**Written exercise**
Write out the rows below word for word, starting at the line that contains "Given: Switch to the 交易凭证 tab" and ending at the line that contains "Looking at the", with both of those lines included.

**Records for this task**
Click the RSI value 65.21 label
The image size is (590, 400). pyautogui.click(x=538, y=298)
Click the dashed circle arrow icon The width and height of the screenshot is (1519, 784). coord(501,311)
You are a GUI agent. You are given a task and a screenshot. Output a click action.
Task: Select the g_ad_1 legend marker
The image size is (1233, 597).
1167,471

---

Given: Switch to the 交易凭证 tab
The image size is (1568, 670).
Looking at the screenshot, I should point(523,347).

**Written solution**
Given: Switch to the 交易凭证 tab
The image size is (1568, 670).
Looking at the screenshot, I should point(523,347).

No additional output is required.